** 数据列表 **
▼
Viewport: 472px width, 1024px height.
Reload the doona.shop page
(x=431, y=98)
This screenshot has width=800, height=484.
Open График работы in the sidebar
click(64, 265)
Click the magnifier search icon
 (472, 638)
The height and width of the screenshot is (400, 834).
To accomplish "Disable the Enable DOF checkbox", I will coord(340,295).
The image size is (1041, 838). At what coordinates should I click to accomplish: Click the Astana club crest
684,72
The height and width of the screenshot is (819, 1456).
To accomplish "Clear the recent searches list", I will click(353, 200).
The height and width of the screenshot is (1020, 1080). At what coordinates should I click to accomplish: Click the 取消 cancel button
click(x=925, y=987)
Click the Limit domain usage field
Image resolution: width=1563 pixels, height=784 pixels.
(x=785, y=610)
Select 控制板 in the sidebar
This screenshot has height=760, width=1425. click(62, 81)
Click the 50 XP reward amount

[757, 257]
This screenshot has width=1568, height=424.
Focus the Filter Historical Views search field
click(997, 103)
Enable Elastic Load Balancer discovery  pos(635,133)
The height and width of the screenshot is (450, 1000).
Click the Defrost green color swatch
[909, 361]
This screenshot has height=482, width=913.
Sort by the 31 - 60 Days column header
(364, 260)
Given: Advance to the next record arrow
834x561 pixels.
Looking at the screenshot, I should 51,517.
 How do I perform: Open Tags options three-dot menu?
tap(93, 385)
▲
** 任务要求 **
将以上全部数据逐行原样抄录，不得改动任何字符。

** 参考答案 **
Viewport: 472px width, 1024px height.
Reload the doona.shop page
(x=431, y=98)
This screenshot has width=800, height=484.
Open График работы in the sidebar
click(64, 265)
Click the magnifier search icon
 (472, 638)
The height and width of the screenshot is (400, 834).
To accomplish "Disable the Enable DOF checkbox", I will coord(340,295).
The image size is (1041, 838). At what coordinates should I click to accomplish: Click the Astana club crest
684,72
The height and width of the screenshot is (819, 1456).
To accomplish "Clear the recent searches list", I will click(353, 200).
The height and width of the screenshot is (1020, 1080). At what coordinates should I click to accomplish: Click the 取消 cancel button
click(x=925, y=987)
Click the Limit domain usage field
Image resolution: width=1563 pixels, height=784 pixels.
(x=785, y=610)
Select 控制板 in the sidebar
This screenshot has height=760, width=1425. click(62, 81)
Click the 50 XP reward amount

[757, 257]
This screenshot has width=1568, height=424.
Focus the Filter Historical Views search field
click(997, 103)
Enable Elastic Load Balancer discovery  pos(635,133)
The height and width of the screenshot is (450, 1000).
Click the Defrost green color swatch
[909, 361]
This screenshot has height=482, width=913.
Sort by the 31 - 60 Days column header
(364, 260)
Given: Advance to the next record arrow
834x561 pixels.
Looking at the screenshot, I should 51,517.
 How do I perform: Open Tags options three-dot menu?
tap(93, 385)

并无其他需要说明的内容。